Microcontroller Registers
CPU and Microcontroller cores often need to manipulate data very rapidly and internally. In terms of core computing, transactions with external RAM and ROM devices, even caches, can be slow and expensive when compared with using a storage location on the same piece of silicon.
In general registers are now used to refer to storage locations directly on the CPU die, although historically they generally meant any storage location. I will be referring mostly to the common usage meaning on-board registers for the rest of this article though.
Registers are often used to store the parameters of an operation, the result afterwards, as well as specialised registers for actually storing the code for an operation and the operations location in memory (the program counter). Registers often have very fast processes for incrementing (adding one) and decrementing (removing one).

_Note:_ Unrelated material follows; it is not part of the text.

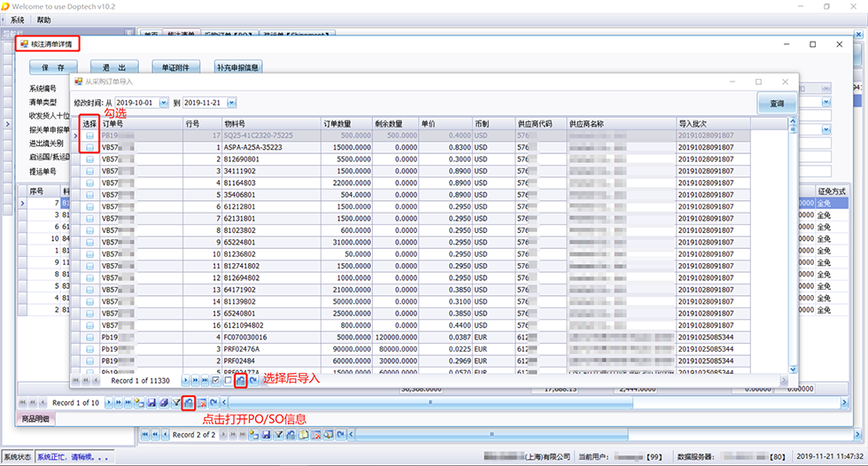
Task: Open the 系统 menu
Action: [x=18, y=19]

The bit-width of the registers of a processor are normally what determine it being named a 8, 16, 32 or 64 bit processor - and they directly effect the rate at which it is able to process and shift data. Some processor cores, like the x86 range (including the Intel Pentium) allow registers to be used for multiple purposes - ie one 32 bit register, which can also be 2x16 bit registers or 4x8 bit registers.
This kind of low-level information is vital on some Microcontroller cores, where you still use assembler to program them, but many modern development environments have compilers and optimizers that automatically make use of these where it is advantageous to do so - for example placing a loop counter in a register so it can be rapidly referred to and incremented.
Graphics processing units actually have vector registers - designed for holding 4 floating point decimal values for manipulating 3D Mathematics equations very rapidly, but most registers on a core will be integers (whole numbers only). Although to be fair the actual stored data is all binary and it being a “float” or an “int” is really more to do with the operations that can be conveniently used on it. GPUs can perform vector and matrix operations directly on groups of registers, as well as performing floating point divides fast - an operation that is traditionally very slow. It is these convenient operations tht make them so effective at processing graphics and 3d maths, even more so than a general purpose CPU core running at a higher clock speed.